The Semiempirical Quantum Mechanical Scoring Function for In-Silico Drug Design

Jindřich Fanfrlík, Martin Lepšík, Jan Řezáč, Michal Kolář, Adam Pecina, Dana Nachtigallová and  Pavel Hobza

Institute of Organic Chemistry and Biochemistry and Gilead Science and IOCB Research Center, Academy of Sciences of the Czech Republic, Flemingovo nam. 2, 166 10 Prague 6, Czech Republic, tel.: (+420) 220 410318,


This poster introduces the quantum mechanics (QM)-based computer-aided drug design, especially using semiempirical QM (SQM) methods. Computer-aided drug design aims to reduce the cost of the drug development and also to bring deeper insight into the inhibitor binding to its target. Binding free energy (ΔGbº) between protein (P) and a ligand (L), which is related to the dissociation constant (Ki) of the P-L complex, is expected to be proportional to the ligand potency.

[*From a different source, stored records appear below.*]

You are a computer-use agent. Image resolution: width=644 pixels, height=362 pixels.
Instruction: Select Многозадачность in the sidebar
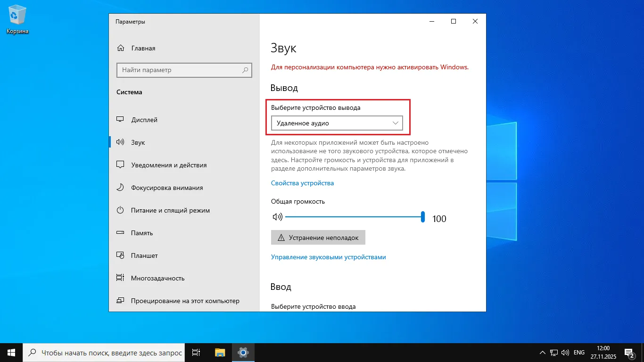[157, 278]
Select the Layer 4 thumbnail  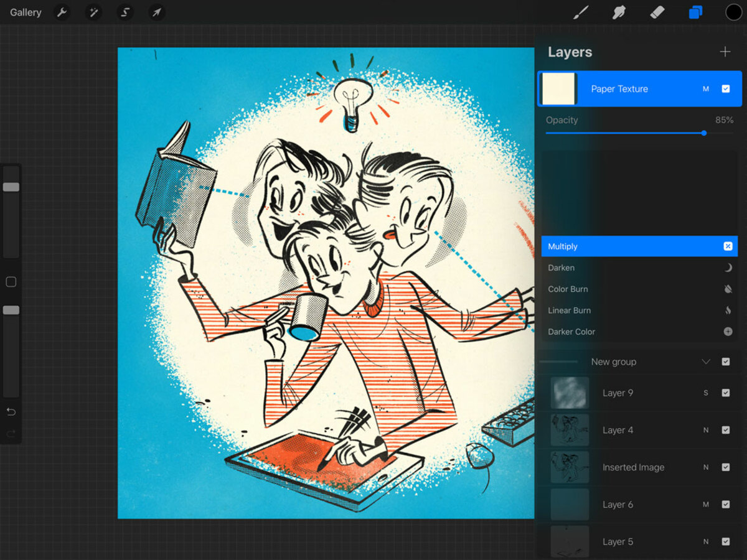pos(570,430)
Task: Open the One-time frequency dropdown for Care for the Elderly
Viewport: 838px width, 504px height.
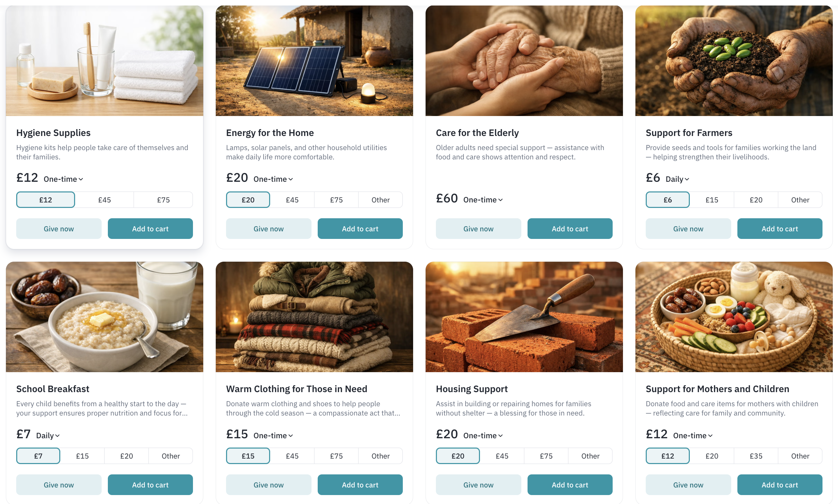Action: tap(483, 200)
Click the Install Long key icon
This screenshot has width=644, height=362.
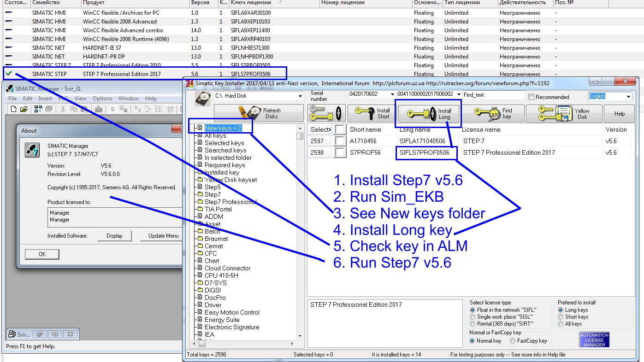[x=428, y=113]
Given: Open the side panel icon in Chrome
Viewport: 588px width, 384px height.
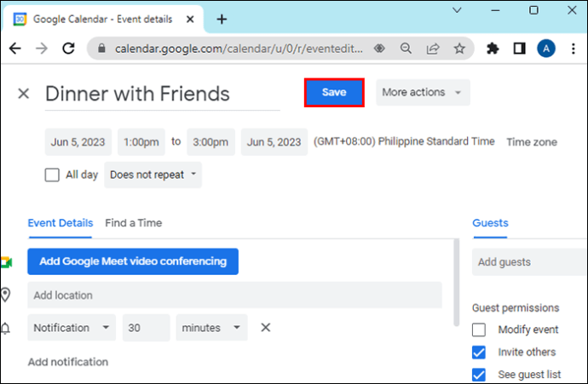Looking at the screenshot, I should tap(519, 49).
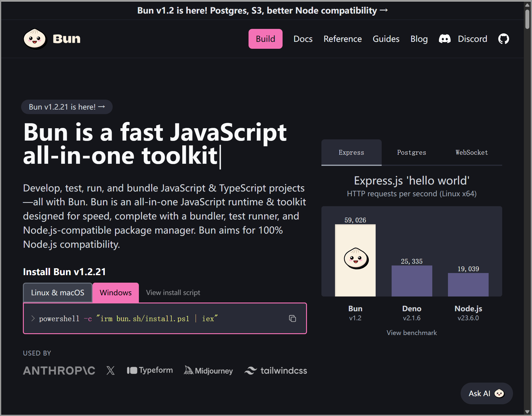Select the Windows install tab
Image resolution: width=532 pixels, height=416 pixels.
tap(116, 293)
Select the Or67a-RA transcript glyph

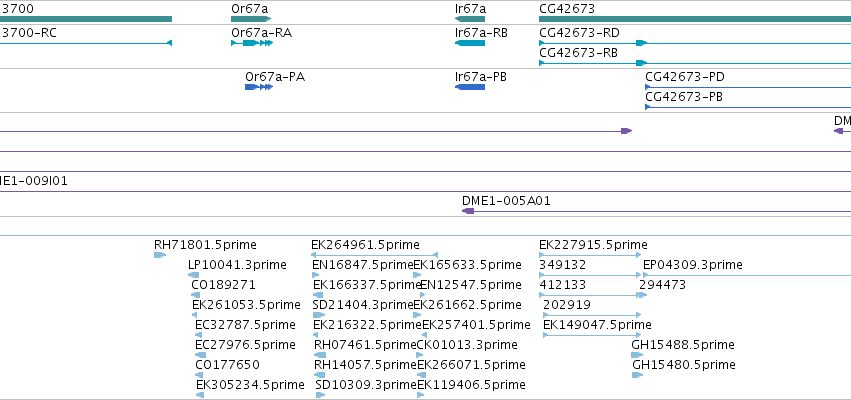click(x=252, y=43)
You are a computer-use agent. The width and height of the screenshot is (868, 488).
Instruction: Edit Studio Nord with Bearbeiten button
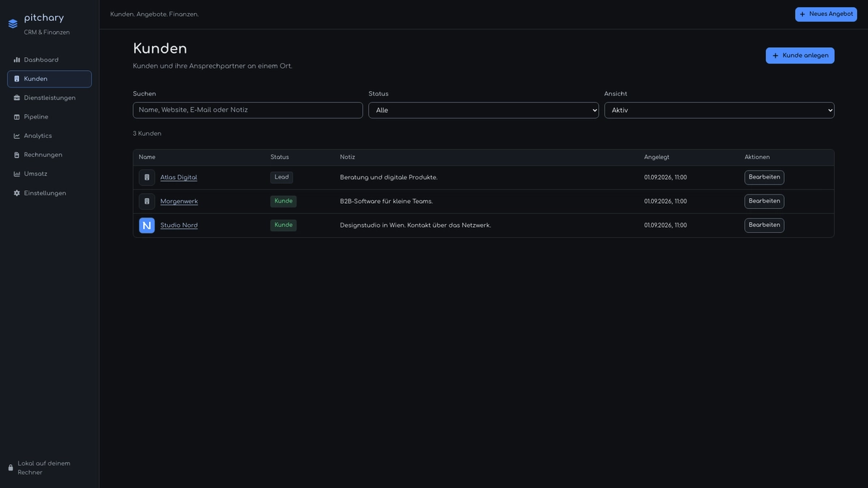[764, 226]
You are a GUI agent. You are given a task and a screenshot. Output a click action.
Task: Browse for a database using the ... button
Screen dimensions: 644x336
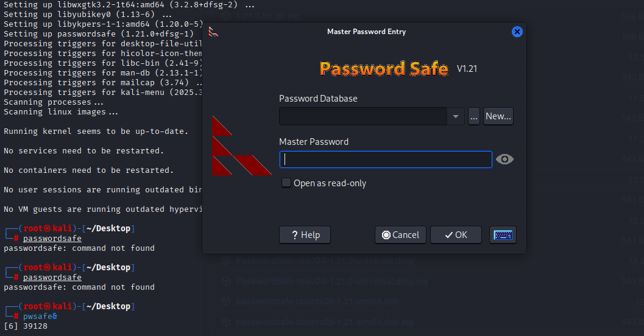(x=474, y=116)
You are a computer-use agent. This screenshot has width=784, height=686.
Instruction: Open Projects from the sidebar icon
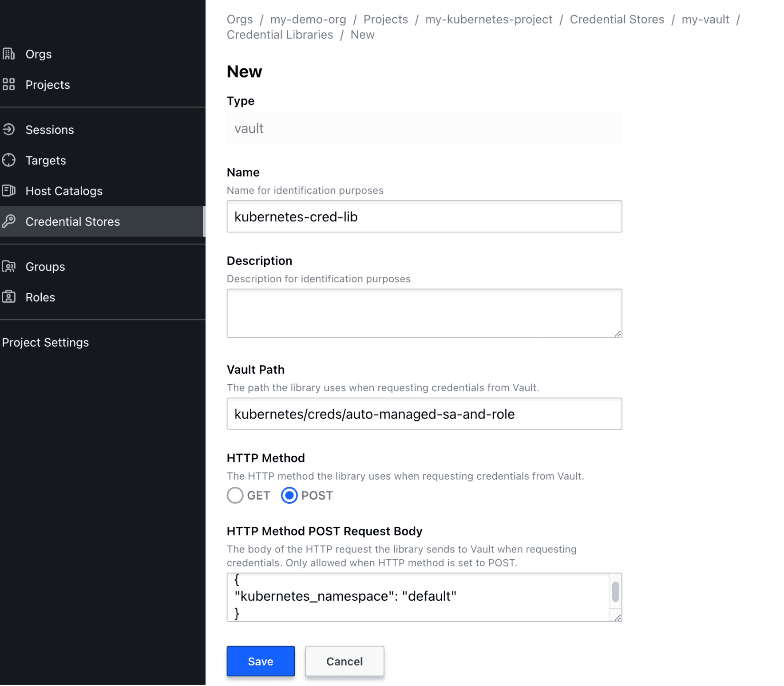tap(9, 84)
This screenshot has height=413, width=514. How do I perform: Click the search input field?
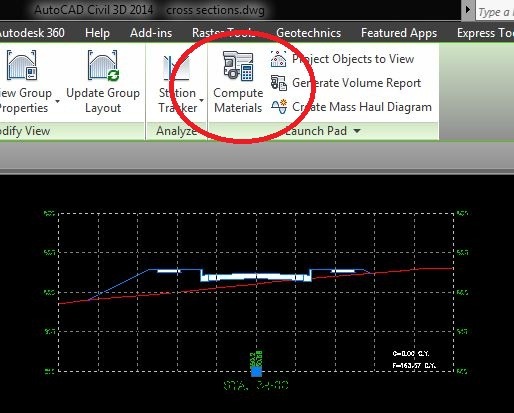495,11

Free energy estimators are mostly referred to as scoring functions in the drug-design community. The score stands for the binding free energy or for some generalized quantity describing the ligand potency. Previously, we designed a scoring function based on the semiempirical quantum mechanical (SQM) PM6-DH2X method and applied it to several types of P-L complexes, namely the HIV-1 protease (PR),1 cyclin-dependent kinase 2 (CDK2),2 casein kinase 2 (CK2),3 adenosine kinase,4 aldose reductase,5 serine racemase6 binding to series of inhibitors. The score consist of the interaction energy, the desolvation free energy, the change of the conformational 'free' energies of the protein and ligand upon binding and the entropy change. The most accurate up-to-date methods are used for the respective terms thus offering a balanced and reliable scoring function. Let us emphasize that each of the terms has a clear physical meaning and that these terms are not adjusted/weighted by any means (fitting parameters) to the experimental data. Construction of the scoring function from the physically meaningful terms is a significant feature since it allows us to gain a deeper insight into the nature of the P-L binding.